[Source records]
Segment Open

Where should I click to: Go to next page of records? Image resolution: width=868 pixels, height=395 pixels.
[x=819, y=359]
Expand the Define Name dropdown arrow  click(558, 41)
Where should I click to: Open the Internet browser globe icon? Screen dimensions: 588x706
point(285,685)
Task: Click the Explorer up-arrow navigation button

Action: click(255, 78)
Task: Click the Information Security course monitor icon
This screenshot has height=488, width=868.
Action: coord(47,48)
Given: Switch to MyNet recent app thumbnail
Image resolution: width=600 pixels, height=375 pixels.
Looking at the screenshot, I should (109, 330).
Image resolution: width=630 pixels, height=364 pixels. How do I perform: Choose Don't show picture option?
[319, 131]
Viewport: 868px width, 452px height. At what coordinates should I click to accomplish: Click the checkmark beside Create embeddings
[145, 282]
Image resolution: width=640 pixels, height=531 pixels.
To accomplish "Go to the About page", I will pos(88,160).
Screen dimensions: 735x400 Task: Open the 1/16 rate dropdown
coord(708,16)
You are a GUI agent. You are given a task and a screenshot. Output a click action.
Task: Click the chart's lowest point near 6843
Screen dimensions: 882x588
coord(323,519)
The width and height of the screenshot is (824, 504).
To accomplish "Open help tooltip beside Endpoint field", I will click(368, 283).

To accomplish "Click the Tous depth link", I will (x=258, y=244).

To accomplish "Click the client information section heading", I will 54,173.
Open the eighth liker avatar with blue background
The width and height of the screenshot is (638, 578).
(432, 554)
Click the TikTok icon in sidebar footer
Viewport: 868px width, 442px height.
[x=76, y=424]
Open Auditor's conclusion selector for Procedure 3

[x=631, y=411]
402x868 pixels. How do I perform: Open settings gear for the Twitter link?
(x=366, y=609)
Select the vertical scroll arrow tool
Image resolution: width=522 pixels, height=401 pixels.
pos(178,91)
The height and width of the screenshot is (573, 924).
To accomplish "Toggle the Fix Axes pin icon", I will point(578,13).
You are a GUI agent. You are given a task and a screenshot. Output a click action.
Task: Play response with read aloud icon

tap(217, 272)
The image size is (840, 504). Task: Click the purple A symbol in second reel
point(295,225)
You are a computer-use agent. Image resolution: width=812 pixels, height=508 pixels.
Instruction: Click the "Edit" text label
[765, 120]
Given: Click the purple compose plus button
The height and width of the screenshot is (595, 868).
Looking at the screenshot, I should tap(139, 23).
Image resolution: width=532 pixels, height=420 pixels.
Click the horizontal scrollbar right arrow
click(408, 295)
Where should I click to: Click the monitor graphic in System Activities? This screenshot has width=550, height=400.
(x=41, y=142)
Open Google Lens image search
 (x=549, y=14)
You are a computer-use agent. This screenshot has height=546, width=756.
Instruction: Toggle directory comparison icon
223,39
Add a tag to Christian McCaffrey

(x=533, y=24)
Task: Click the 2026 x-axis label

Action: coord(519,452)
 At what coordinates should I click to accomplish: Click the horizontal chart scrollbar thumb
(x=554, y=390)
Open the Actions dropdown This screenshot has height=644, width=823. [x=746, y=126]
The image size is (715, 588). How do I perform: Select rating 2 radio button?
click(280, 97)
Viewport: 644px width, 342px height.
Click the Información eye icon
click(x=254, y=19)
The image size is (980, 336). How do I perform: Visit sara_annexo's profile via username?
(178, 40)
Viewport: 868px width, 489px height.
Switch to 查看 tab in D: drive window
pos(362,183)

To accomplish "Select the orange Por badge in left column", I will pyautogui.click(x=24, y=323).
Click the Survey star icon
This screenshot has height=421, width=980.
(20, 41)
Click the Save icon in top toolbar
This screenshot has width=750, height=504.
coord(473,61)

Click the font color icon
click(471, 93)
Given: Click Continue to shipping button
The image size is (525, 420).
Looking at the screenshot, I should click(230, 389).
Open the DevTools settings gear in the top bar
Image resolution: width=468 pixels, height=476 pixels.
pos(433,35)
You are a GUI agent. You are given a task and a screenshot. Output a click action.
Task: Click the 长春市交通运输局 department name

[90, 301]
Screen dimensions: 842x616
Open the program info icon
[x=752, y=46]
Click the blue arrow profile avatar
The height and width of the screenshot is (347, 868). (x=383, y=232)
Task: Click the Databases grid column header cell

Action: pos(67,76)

Segment Closed

Aim of the task | In the data above, how many lines hold the word "computer"? Give only the number.

Completed task | 2